Esses novos índices de desempenho aliados aos critérios de controle de qualidade preconizados nas normas da ISSA levaram a um grande investimento em P&D por parte da Greca Asfaltos para desenvolver emulsões modificadas por polímero SBS que atendessem aos critérios estabelecidos pela ENGELOG. Sempre com o apoio dos técnicos da AUTOBAN e da ENGELOG para a melhoria dos serviços aplicados, a Greca Asfaltos desenvolveu uma nova formulação com SBS (produzida na fábrica do Grupo de Guarulhos-SP) que proporcionou todo esse avanço.

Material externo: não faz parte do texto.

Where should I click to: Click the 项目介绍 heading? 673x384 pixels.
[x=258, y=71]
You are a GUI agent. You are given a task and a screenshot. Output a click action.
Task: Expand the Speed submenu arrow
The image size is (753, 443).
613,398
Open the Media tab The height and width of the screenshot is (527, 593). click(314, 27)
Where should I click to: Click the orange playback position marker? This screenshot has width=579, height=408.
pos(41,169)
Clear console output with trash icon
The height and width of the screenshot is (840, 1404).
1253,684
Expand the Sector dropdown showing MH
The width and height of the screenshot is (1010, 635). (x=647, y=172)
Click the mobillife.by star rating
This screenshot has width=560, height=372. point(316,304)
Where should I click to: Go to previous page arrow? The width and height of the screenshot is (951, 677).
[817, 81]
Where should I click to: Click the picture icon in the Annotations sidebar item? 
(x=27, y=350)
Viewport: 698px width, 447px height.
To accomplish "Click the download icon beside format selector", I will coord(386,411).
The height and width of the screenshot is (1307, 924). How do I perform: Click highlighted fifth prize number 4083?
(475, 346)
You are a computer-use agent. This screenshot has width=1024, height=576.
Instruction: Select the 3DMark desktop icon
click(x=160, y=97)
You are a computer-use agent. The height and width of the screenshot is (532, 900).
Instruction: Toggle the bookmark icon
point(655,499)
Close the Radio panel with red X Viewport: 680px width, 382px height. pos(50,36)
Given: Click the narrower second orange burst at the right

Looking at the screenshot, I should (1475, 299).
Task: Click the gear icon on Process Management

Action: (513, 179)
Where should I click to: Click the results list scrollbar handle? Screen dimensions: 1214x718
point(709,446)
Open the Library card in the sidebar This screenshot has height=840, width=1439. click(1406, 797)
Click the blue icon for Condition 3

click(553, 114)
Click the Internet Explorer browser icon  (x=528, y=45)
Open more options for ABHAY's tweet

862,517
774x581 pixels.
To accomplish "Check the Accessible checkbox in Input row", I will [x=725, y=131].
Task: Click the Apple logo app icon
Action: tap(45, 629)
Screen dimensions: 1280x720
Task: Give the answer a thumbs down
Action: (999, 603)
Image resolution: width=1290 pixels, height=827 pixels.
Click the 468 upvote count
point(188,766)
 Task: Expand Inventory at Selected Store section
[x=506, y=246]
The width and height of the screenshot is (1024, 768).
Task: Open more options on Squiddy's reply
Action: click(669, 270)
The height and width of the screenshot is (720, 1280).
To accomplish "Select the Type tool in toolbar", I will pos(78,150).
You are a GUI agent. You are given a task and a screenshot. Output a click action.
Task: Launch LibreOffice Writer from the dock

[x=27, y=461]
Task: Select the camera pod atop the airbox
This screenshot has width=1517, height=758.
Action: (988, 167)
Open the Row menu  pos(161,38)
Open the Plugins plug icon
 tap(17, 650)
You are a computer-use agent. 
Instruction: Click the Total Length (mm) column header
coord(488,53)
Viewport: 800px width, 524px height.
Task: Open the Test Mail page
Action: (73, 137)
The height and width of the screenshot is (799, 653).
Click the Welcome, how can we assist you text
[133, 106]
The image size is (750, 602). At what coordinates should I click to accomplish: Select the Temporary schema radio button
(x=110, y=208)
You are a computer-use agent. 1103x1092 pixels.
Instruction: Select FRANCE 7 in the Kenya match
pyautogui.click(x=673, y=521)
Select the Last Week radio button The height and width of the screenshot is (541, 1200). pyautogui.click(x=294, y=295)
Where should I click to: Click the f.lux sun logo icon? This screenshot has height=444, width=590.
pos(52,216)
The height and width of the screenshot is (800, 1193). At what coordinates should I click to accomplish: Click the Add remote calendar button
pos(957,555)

Todo esse estudo durante o decorrer da obra para a melhoria contínua da qualidade do micro revestimento asfáltico que estava sendo aplicado, deveu-se a necessidade de se encontrar uma formulação que proporcionasse uma fluidez suficiente ao MRF para evitar o aumento da irregularidade durante a aplicação, com uma rápida velocidade de ruptura da camada e uma estabilidade de mistura suficiente para manter a rugosidade, e ainda com o menor desprendimento de agregados possível após a liberação ao tráfego.
Essa grande batalha na busca pela excelência na aplicação de MRF por parte da Greca e da AUTOBAN tinha o intuito de satisfazer um importante fator, os usuários cada vez mais exigentes das rodovias do sistema CCR de Concessões.
Outro aspecto fundamental para melhorar a qualidade da execução foi à evolução alcançada nas usinas de micro revestimento e nas caixas de mistura e aplicação, conseguida em conjunto com nosso aplicador Fircon Construção Civil de Maringá-PR. As principais mudanças ocorridas nos equipamentos foram feitas nos “esquis”, no misturador e no sistema de aceleração do equipamento. Estas mudanças proporcionaram uma melhor uniformidade da mistura e evitaram que a mesa copiasse e/ou ampliasse as irregularidades existentes no pavimento.
Todo este esforço em P&D foi sacramentado na execução do trecho compreendido entre os km 92 e 102+600 pistas Norte e Sul na cidade de Campinas, trecho esse considerado padrão de qualidade pela concessionária AUTOBAN.